いて、私は慌てて話を元に戻して何があってどういうことが流行ってるのか聞いて

場を盛り上がらせた。

 

 

 ***

 

 そうしている内に気付けば時間もけっこう経っていたから二人がそろそろ帰ろうかと

話して玄関まで見送ろうとした時、玄関から萌黄が仕事から帰ってきた。

 

「ただいまー。おっ、みきの友達かなぁ?」

「あ、お邪魔してます。
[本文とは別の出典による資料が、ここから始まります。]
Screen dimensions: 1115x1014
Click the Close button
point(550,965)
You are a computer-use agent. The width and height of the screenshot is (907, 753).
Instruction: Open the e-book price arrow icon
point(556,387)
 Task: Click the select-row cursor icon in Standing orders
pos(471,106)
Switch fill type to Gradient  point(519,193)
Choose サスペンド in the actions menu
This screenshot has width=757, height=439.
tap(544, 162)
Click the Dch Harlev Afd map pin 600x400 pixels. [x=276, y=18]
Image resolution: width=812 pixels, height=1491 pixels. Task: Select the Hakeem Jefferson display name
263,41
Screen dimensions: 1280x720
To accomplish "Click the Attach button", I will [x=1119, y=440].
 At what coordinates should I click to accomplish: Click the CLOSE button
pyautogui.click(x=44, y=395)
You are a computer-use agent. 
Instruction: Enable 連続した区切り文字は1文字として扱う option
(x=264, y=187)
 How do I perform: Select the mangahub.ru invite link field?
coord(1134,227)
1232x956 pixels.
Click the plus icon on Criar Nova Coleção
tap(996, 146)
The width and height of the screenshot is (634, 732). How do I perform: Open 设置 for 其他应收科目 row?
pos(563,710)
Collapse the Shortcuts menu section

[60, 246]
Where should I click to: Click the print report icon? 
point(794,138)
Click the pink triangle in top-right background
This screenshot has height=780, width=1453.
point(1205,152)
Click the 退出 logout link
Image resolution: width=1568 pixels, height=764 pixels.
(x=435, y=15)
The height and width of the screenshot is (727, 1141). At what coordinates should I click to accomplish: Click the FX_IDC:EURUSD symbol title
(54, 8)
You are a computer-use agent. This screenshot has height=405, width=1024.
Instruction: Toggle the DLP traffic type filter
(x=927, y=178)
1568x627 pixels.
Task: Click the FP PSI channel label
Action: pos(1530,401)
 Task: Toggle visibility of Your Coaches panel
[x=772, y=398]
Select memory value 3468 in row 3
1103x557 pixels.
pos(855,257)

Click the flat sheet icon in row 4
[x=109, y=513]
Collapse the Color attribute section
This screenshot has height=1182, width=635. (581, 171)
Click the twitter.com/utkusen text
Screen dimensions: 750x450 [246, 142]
えっと・・・みきちゃんのお姉さん?」

 

「え!? マ、ママ!わたしはママですー!」

 

 5歳の子にお姉さんと言われて戸惑ったのかうろたえながら自分の立場を言う萌黄が

変な口調で子供たちに言っていたのが可愛かった。よっぽど幼く見られたくないんだなぁ

と思った。

 

「え、お母さんが二人?」

 

 優くんが首を傾げると隣で儚ちゃんがぽわわんとした表情で納得するように頷く。

 

「みきちゃんみたいな天使のような子だったらお母さんが二人いてもおかしくないよね」

「えへへ。あのね、萌黄ママ。これからみんな帰るからみきが送っていくところなの」

 

 みきは両手をぱたぱたさせながら萌黄を上目遣いで見上げながらそう説明すると

萌黄の笑顔が少し緩んで。

 

「へぇ~、でも危ないから私もついていくからね」

 

 と言って私と目を合わせた。確かに時間も少し遅いし小さい子たちだけじゃ

危ないかもしれない。疲れてるかもしれないけれどここは萌黄に任せることにした。

 

 子供たちと話しながら家を出る萌黄とみき達。それから少しして、マナカちゃんと

瞳魅さんが帰ってきて嬉しそうな私の顔を見て何かに気付いて聞いてきた。

 

 だから今日何があったかと楽しげに事細かくお茶を二人に淹れてから話し始めた。

あぁ、こういう平和な日々が本当に幸せなんだなぁと思えた。